REPORTING REQUIREMENTS ON STATISTICAL DATA ON FRAUD UNDER PSD2 PROMPT BANKS TO RETHINK FRAUD INTERVENTION

Steve Morgan, Managing Director of UK/Europe at Intelenet® Global Services, says banks can partner with external digital experts to tackle the problem of fraud

Today the European Banking Association closes its consultation on draft guidelines for reporting fraud under revised PSD2. Banking fraud is one of the most challenging issues facing the industry, with more than 5,000 cases of fraud reported every day in Britain in the first half of 2017.[1]

According to research from Barclays’, a third of British adults have fallen victim to a scam, with an average theft of £893.[2]  The global banking sector is continuously updating its defences against all types of financial fraud, with criminals using increasingly sophisticated tactics to access personal or security data.

Customers seek the convenience and speed offered by digital banking, but fear exposing themselves to fraudsters who will steal information to gain rapid access to accounts. Technologies such as machine learning and predictive analytics can identify customers’ spending patterns and flag up suspicious transactions.

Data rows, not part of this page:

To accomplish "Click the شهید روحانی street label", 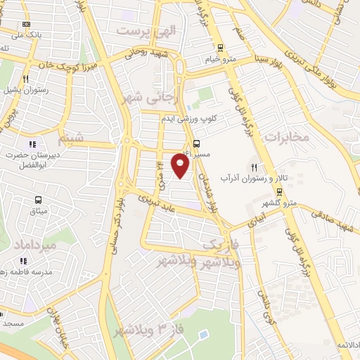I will click(x=145, y=53).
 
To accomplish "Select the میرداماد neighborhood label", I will click(x=33, y=244).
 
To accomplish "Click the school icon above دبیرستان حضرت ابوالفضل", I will click(x=32, y=144).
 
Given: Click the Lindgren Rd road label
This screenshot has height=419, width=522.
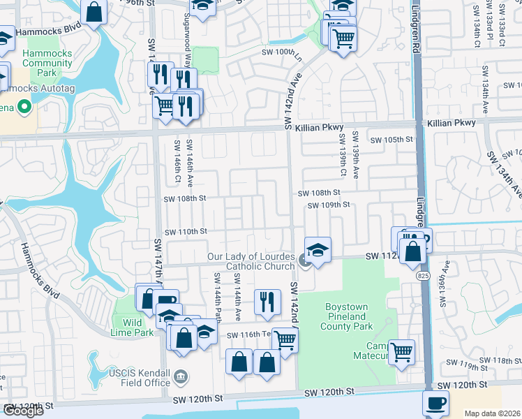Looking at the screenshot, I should pos(415,28).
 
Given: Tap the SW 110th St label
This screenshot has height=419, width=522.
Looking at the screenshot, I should pos(186,231).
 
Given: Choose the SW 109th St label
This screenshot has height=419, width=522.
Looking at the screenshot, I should pos(329,205).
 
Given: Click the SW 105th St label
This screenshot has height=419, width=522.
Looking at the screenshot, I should pos(392,140).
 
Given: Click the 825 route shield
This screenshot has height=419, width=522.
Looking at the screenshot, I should pos(424,277).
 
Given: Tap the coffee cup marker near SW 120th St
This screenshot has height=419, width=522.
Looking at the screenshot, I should pos(436,403).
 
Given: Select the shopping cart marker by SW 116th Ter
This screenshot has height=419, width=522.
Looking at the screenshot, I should pos(284,340).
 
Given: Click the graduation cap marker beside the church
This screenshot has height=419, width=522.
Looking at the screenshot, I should pos(317,249).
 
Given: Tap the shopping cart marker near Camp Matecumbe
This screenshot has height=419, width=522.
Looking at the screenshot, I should pos(401,352).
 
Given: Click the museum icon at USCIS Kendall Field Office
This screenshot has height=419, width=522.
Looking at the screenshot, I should pos(181,378).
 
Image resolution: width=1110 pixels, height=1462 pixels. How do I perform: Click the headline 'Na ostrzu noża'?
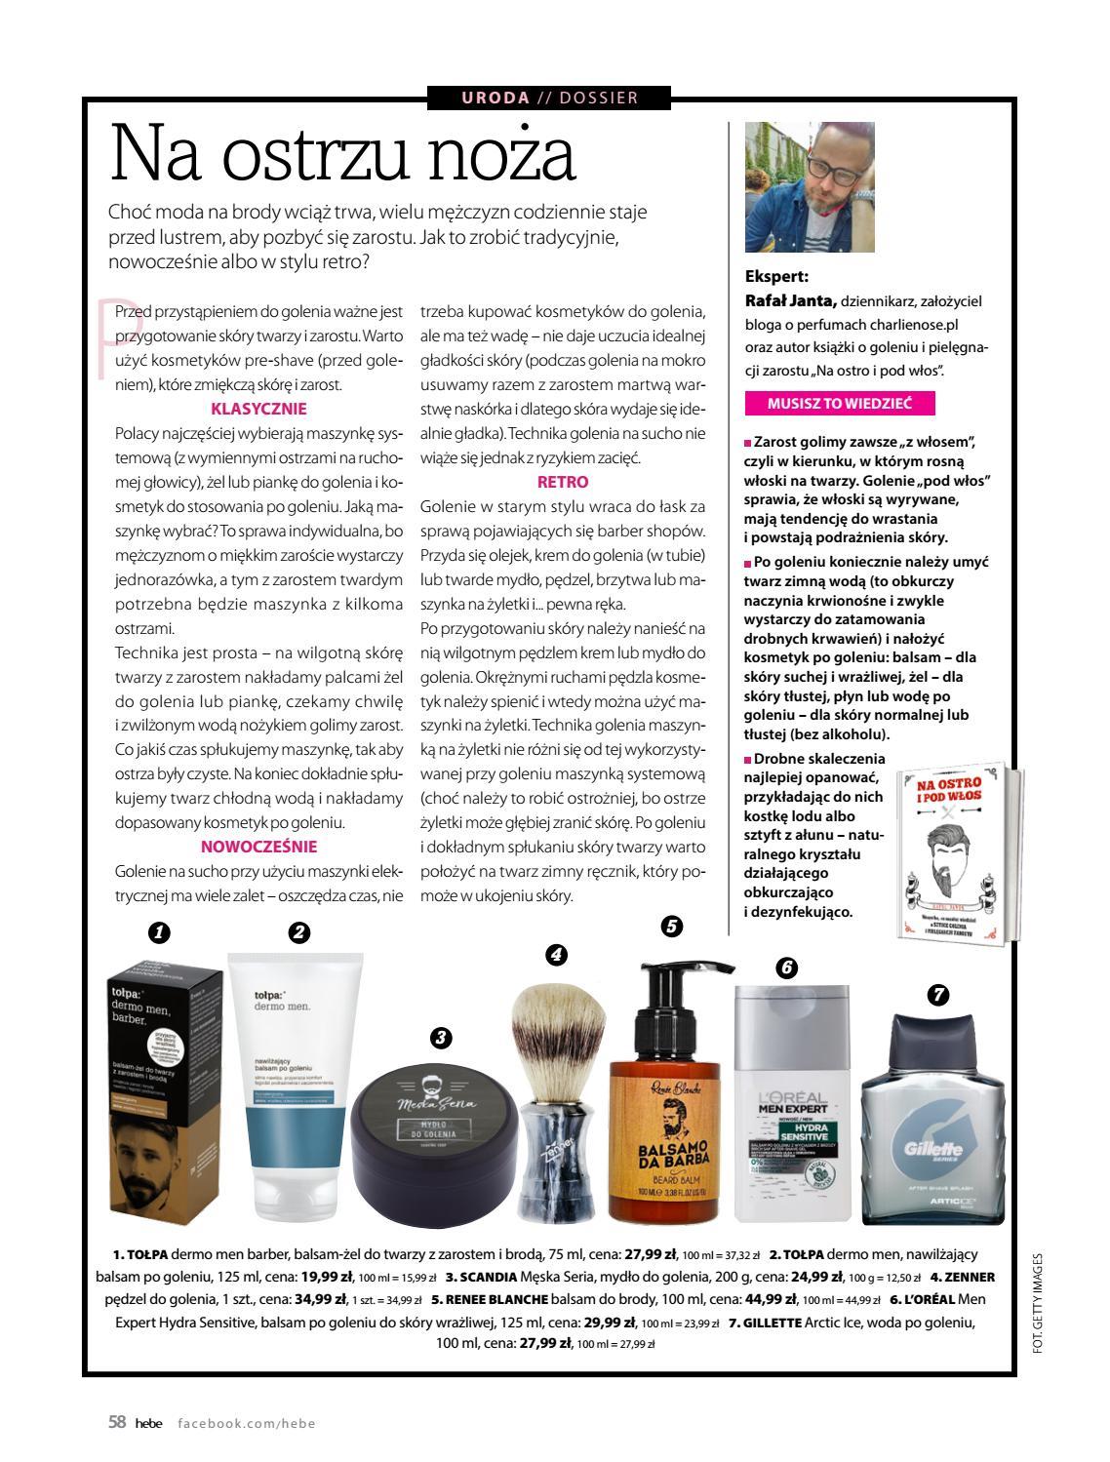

Steve Morgan, MD of UK/Europe at Intelenet® Global Services, comments: “Risks are shifting with every new digital banking innovation. As a result of this, banks are turning to digital means to reduce fraud. Technologies which provide interactive messaging combining speech synthesis and voice recognition, can help banks reach customers quickly and efficiently to determine if a suspect transaction is taking place.  This can significantly lower average loss per account and loss per fraud.

“One leading bank saw a 50 percent reduction in anti-money laundering alerts and a 98 percent increase in fraud detection rate after being advised by a digital expert on how to best manage risk. This can be achieved through digital profiling, which examines customer data available from an existing information source, alongside determining how data can be stored and changed.

Steve continues:  “Fraud aftercare is crucial in allowing banks to identify loopholes in the system and pick up the pieces for customers after criminal activity has taken place. Machine learning is increasingly being applied to help speed up the resolution process, resulting in improved customer support for those who have fallen prey to fraud.”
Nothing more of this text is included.